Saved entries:
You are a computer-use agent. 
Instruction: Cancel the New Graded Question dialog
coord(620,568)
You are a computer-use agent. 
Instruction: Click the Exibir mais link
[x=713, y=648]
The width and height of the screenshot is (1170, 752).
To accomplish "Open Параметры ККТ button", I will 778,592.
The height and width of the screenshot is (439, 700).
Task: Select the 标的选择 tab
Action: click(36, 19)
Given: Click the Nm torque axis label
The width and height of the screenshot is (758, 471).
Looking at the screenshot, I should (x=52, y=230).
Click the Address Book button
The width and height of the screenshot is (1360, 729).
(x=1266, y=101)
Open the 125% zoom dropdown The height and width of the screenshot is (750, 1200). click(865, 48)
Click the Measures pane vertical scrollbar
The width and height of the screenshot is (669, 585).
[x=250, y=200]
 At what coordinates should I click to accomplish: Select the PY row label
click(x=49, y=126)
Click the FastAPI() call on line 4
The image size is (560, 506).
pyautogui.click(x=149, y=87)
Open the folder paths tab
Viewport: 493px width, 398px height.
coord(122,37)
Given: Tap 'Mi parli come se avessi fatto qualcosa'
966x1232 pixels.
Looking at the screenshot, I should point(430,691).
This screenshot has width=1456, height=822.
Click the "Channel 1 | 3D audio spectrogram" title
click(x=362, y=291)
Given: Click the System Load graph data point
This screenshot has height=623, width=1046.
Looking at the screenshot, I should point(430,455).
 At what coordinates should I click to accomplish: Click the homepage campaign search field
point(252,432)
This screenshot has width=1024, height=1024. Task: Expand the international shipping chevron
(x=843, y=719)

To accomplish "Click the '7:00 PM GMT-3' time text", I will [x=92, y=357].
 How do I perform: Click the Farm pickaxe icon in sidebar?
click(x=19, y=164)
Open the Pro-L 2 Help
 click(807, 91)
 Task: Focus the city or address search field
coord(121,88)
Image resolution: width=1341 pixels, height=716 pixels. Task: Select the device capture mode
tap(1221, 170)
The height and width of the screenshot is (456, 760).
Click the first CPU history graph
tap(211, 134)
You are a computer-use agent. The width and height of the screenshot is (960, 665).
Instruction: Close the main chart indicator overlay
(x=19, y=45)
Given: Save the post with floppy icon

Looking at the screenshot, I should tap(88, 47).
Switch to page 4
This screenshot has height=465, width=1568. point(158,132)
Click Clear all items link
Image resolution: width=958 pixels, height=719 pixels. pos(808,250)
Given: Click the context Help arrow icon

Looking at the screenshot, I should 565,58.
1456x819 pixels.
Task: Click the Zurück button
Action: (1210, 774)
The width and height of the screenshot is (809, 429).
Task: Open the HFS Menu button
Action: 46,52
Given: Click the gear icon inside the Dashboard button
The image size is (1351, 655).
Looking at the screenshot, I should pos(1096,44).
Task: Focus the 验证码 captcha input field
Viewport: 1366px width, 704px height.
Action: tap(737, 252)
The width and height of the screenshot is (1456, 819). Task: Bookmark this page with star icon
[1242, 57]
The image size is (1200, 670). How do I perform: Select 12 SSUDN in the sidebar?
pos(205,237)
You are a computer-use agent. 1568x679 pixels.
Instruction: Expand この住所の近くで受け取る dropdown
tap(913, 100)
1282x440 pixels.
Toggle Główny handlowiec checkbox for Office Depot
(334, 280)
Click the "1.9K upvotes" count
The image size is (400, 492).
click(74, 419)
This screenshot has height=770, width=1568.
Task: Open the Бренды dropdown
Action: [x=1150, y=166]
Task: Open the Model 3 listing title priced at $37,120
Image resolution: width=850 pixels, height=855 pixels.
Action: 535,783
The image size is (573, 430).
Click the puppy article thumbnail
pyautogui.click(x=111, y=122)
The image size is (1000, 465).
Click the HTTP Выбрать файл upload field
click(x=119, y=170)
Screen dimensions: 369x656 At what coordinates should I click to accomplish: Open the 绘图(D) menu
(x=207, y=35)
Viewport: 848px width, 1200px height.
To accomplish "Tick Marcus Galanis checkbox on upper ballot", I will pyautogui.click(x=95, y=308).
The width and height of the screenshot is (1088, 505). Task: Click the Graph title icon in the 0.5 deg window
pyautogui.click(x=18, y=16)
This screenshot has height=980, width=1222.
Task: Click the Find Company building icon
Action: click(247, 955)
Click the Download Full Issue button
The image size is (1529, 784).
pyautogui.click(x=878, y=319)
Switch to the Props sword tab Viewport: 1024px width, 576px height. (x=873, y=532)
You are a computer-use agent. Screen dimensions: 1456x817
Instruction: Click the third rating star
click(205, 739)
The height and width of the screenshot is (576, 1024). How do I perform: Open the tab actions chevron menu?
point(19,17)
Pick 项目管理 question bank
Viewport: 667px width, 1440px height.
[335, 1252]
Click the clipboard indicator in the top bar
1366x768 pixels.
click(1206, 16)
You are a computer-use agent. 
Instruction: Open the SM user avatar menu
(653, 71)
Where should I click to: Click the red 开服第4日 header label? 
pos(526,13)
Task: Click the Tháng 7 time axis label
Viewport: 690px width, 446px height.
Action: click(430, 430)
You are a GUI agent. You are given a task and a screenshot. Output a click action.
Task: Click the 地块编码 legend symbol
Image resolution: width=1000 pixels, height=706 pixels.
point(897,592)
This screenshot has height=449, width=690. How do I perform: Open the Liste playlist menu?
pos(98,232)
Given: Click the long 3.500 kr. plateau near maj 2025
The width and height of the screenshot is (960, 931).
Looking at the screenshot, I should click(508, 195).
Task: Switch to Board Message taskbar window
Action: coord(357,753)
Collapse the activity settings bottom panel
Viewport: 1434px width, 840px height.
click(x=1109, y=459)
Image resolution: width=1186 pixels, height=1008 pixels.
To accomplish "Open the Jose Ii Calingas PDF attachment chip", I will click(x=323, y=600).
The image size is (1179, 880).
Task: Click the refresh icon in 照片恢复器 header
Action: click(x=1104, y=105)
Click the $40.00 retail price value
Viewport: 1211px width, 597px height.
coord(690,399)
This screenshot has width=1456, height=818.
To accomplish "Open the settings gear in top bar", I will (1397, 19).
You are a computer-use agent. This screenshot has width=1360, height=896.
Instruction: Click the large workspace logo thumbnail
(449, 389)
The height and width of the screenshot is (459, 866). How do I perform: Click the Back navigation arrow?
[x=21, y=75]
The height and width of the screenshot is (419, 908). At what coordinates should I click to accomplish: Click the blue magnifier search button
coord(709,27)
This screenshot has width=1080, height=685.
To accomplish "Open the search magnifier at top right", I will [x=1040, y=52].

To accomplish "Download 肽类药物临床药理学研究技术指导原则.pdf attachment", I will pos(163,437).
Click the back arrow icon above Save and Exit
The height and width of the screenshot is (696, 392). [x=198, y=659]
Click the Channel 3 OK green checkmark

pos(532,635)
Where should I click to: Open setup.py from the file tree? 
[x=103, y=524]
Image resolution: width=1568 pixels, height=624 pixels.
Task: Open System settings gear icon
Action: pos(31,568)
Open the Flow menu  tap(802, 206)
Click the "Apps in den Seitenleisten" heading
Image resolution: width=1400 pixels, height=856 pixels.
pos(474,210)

§ WHAT THIS TASK INVOLVES: Every entry must be repeated exactly; none may be skipped.

§ YOUR RESPONSE:
You are a computer-use agent. 
Instruction: Cancel the New Graded Question dialog
coord(620,568)
You are a computer-use agent. 
Instruction: Click the Exibir mais link
[x=713, y=648]
The width and height of the screenshot is (1170, 752).
To accomplish "Open Параметры ККТ button", I will 778,592.
The height and width of the screenshot is (439, 700).
Task: Select the 标的选择 tab
Action: click(36, 19)
Given: Click the Nm torque axis label
The width and height of the screenshot is (758, 471).
Looking at the screenshot, I should (x=52, y=230).
Click the Address Book button
The width and height of the screenshot is (1360, 729).
(x=1266, y=101)
Open the 125% zoom dropdown The height and width of the screenshot is (750, 1200). click(865, 48)
Click the Measures pane vertical scrollbar
The width and height of the screenshot is (669, 585).
[x=250, y=200]
 At what coordinates should I click to accomplish: Select the PY row label
click(x=49, y=126)
Click the FastAPI() call on line 4
The image size is (560, 506).
pyautogui.click(x=149, y=87)
Open the folder paths tab
Viewport: 493px width, 398px height.
coord(122,37)
Given: Tap 'Mi parli come se avessi fatto qualcosa'
966x1232 pixels.
Looking at the screenshot, I should point(430,691).
This screenshot has width=1456, height=822.
Click the "Channel 1 | 3D audio spectrogram" title
click(x=362, y=291)
Given: Click the System Load graph data point
This screenshot has height=623, width=1046.
Looking at the screenshot, I should point(430,455).
 At what coordinates should I click to accomplish: Click the homepage campaign search field
point(252,432)
This screenshot has width=1024, height=1024. Task: Expand the international shipping chevron
(x=843, y=719)

To accomplish "Click the '7:00 PM GMT-3' time text", I will [x=92, y=357].
 How do I perform: Click the Farm pickaxe icon in sidebar?
click(x=19, y=164)
Open the Pro-L 2 Help
 click(807, 91)
 Task: Focus the city or address search field
coord(121,88)
Image resolution: width=1341 pixels, height=716 pixels. Task: Select the device capture mode
tap(1221, 170)
The height and width of the screenshot is (456, 760).
Click the first CPU history graph
tap(211, 134)
You are a computer-use agent. The width and height of the screenshot is (960, 665).
Instruction: Close the main chart indicator overlay
(x=19, y=45)
Given: Save the post with floppy icon

Looking at the screenshot, I should tap(88, 47).
Switch to page 4
This screenshot has height=465, width=1568. point(158,132)
Click Clear all items link
Image resolution: width=958 pixels, height=719 pixels. pos(808,250)
Given: Click the context Help arrow icon

Looking at the screenshot, I should 565,58.
1456x819 pixels.
Task: Click the Zurück button
Action: (1210, 774)
The width and height of the screenshot is (809, 429).
Task: Open the HFS Menu button
Action: 46,52
Given: Click the gear icon inside the Dashboard button
The image size is (1351, 655).
Looking at the screenshot, I should pos(1096,44).
Task: Focus the 验证码 captcha input field
Viewport: 1366px width, 704px height.
Action: tap(737, 252)
The width and height of the screenshot is (1456, 819). Task: Bookmark this page with star icon
[1242, 57]
The image size is (1200, 670). How do I perform: Select 12 SSUDN in the sidebar?
pos(205,237)
You are a computer-use agent. 1568x679 pixels.
Instruction: Expand この住所の近くで受け取る dropdown
tap(913, 100)
1282x440 pixels.
Toggle Główny handlowiec checkbox for Office Depot
(334, 280)
Click the "1.9K upvotes" count
The image size is (400, 492).
click(74, 419)
This screenshot has height=770, width=1568.
Task: Open the Бренды dropdown
Action: [x=1150, y=166]
Task: Open the Model 3 listing title priced at $37,120
Image resolution: width=850 pixels, height=855 pixels.
Action: 535,783
The image size is (573, 430).
Click the puppy article thumbnail
pyautogui.click(x=111, y=122)
The image size is (1000, 465).
Click the HTTP Выбрать файл upload field
click(x=119, y=170)
Screen dimensions: 369x656 At what coordinates should I click to accomplish: Open the 绘图(D) menu
(x=207, y=35)
Viewport: 848px width, 1200px height.
To accomplish "Tick Marcus Galanis checkbox on upper ballot", I will pyautogui.click(x=95, y=308).
The width and height of the screenshot is (1088, 505). Task: Click the Graph title icon in the 0.5 deg window
pyautogui.click(x=18, y=16)
This screenshot has height=980, width=1222.
Task: Click the Find Company building icon
Action: click(247, 955)
Click the Download Full Issue button
The image size is (1529, 784).
pyautogui.click(x=878, y=319)
Switch to the Props sword tab Viewport: 1024px width, 576px height. (x=873, y=532)
You are a computer-use agent. Screen dimensions: 1456x817
Instruction: Click the third rating star
click(205, 739)
The height and width of the screenshot is (576, 1024). How do I perform: Open the tab actions chevron menu?
point(19,17)
Pick 项目管理 question bank
Viewport: 667px width, 1440px height.
[335, 1252]
Click the clipboard indicator in the top bar
1366x768 pixels.
click(1206, 16)
You are a computer-use agent. 
Instruction: Open the SM user avatar menu
(653, 71)
Where should I click to: Click the red 开服第4日 header label? 
pos(526,13)
Task: Click the Tháng 7 time axis label
Viewport: 690px width, 446px height.
Action: click(430, 430)
You are a GUI agent. You are given a task and a screenshot. Output a click action.
Task: Click the 地块编码 legend symbol
Image resolution: width=1000 pixels, height=706 pixels.
point(897,592)
This screenshot has height=449, width=690. How do I perform: Open the Liste playlist menu?
pos(98,232)
Given: Click the long 3.500 kr. plateau near maj 2025
The width and height of the screenshot is (960, 931).
Looking at the screenshot, I should click(508, 195).
Task: Switch to Board Message taskbar window
Action: coord(357,753)
Collapse the activity settings bottom panel
Viewport: 1434px width, 840px height.
click(x=1109, y=459)
Image resolution: width=1186 pixels, height=1008 pixels.
To accomplish "Open the Jose Ii Calingas PDF attachment chip", I will click(x=323, y=600).
The image size is (1179, 880).
Task: Click the refresh icon in 照片恢复器 header
Action: click(x=1104, y=105)
Click the $40.00 retail price value
Viewport: 1211px width, 597px height.
coord(690,399)
This screenshot has width=1456, height=818.
To accomplish "Open the settings gear in top bar", I will (1397, 19).
You are a computer-use agent. This screenshot has width=1360, height=896.
Instruction: Click the large workspace logo thumbnail
(449, 389)
The height and width of the screenshot is (459, 866). How do I perform: Click the Back navigation arrow?
[x=21, y=75]
The height and width of the screenshot is (419, 908). At what coordinates should I click to accomplish: Click the blue magnifier search button
coord(709,27)
This screenshot has width=1080, height=685.
To accomplish "Open the search magnifier at top right", I will [x=1040, y=52].

To accomplish "Download 肽类药物临床药理学研究技术指导原则.pdf attachment", I will pos(163,437).
Click the back arrow icon above Save and Exit
The height and width of the screenshot is (696, 392). [x=198, y=659]
Click the Channel 3 OK green checkmark

pos(532,635)
Where should I click to: Open setup.py from the file tree? 
[x=103, y=524]
Image resolution: width=1568 pixels, height=624 pixels.
Task: Open System settings gear icon
Action: pos(31,568)
Open the Flow menu  tap(802, 206)
Click the "Apps in den Seitenleisten" heading
Image resolution: width=1400 pixels, height=856 pixels.
pos(474,210)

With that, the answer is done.